# STUDENTS PERFORMANCE IN EXAMS: 
### EXPLORING CORRELATION + PPSCORE PACKAGE REVIEW

This is a [Kaggle task inspired notebook](https://www.kaggle.com/spscientist/students-performance-in-exams/tasks?taskId=280).

Main objective is to figure out if a correlation exists between the different attributes that are in the dataset. Working both with continuous and categorical variables.

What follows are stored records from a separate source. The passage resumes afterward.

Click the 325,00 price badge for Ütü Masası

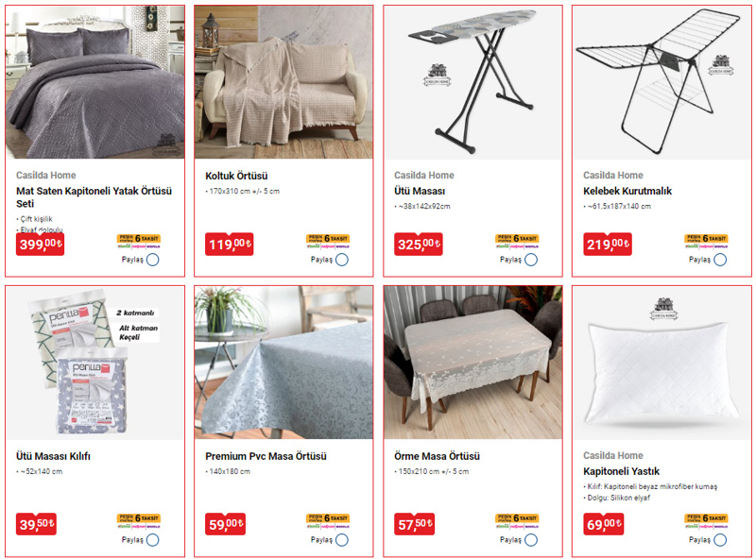(418, 245)
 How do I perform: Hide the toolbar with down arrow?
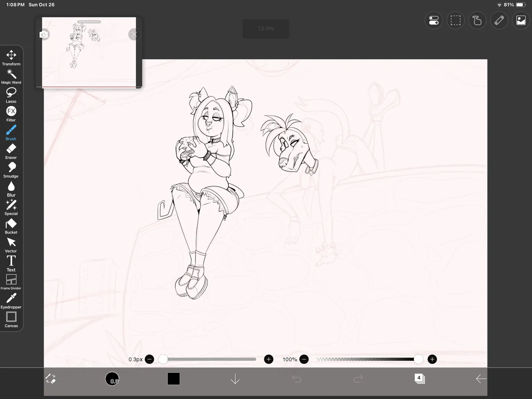click(x=235, y=379)
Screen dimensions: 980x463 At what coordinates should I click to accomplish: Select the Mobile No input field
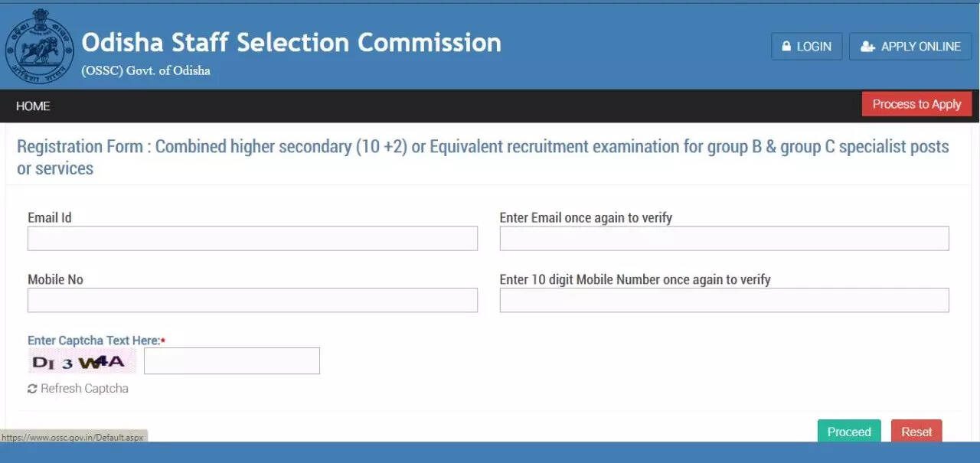pos(252,300)
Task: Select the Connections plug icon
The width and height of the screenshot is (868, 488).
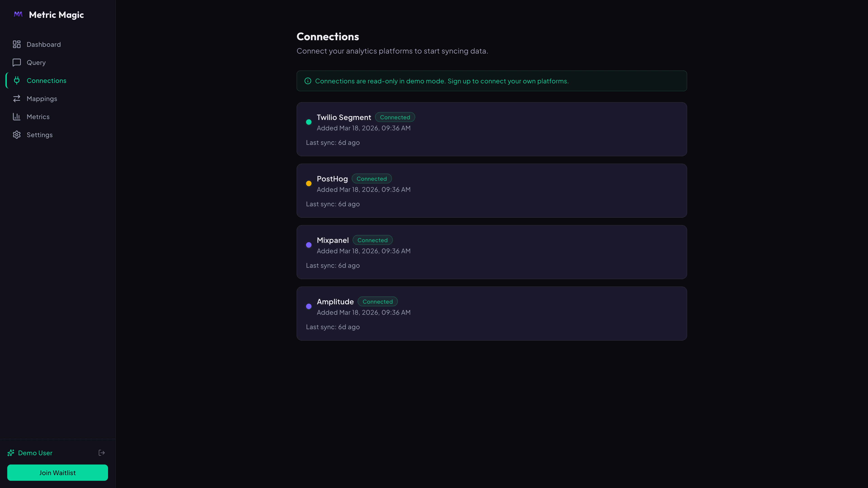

To add a little more mystery the PPS package is also tested in this notebook. The PPS describes itself as an alternative to the correlation able to find more patterns in the data. I heard about this package in this [post](https://8080labs.com/blog/posts/rip-correlation-introducing-the-predictive-power-score-pps/).

In [None]:
# Import necessary libraries:
import pandas as pd
import numpy as np
import matplotlib.pyplot as plt
import seaborn as sns
import ppscore as ppscore
from sklearn.preprocessing import OneHotEncoder
%matplotlib inline

In [None]:
data=pd.read_csv('./input/StudentsPerformance.csv')
data.head()

In [None]:
data.info()

There is no null values in any variable, so by the moment no prior processing will take place.

Fields in detail:

In [None]:
for feature in data.columns:
    uniq = np.unique(data[feature])
    print('{}: {} distinct values -  {}'.format(feature,len(uniq),uniq))

### INDEX

* 1. [Correlation with Original Data](#first-bullet)
* 2. [Correlation encoding categorical variables](#second-bullet)
    * 2.1. [Label Encoding](#label-encoding) 
    * 2.2. [One-Hot Encoding](#one-hot-encoding)
* 3. [Bonus: Testing PPSCORE package](#third-bullet)


## 1. Correlation with Original Data <a class="anchor" id="first-bullet"></a>

We will use the Pandas function *dataframe.corr()* to find the correlation between numeric variables only. 
The return of this function give us a score ranging from -1 to 1 that indicates if there is a strong linear relationship in a positive or negative direction.

In [None]:
corr = data.corr()
print(corr)

In [None]:
# Set up the matplotlib figure
f, ax = plt.subplots(figsize=(11, 9))
plt.title('Correlation Analysis with Original Data')
# Draw the heatmap with the mask and correct aspect ratio
ca = sns.heatmap(corr, cmap='coolwarm',center=0, vmin = -1,
            square=True, linewidths=1, cbar_kws={"shrink": .8}, annot = True)

In [None]:
sns.set(style="ticks", color_codes=True)
g = sns.pairplot(data)

Looking at the scores and the graphs we can say that the three scores are highly related, students who do well in one subject are more likely to do well in the other subjects.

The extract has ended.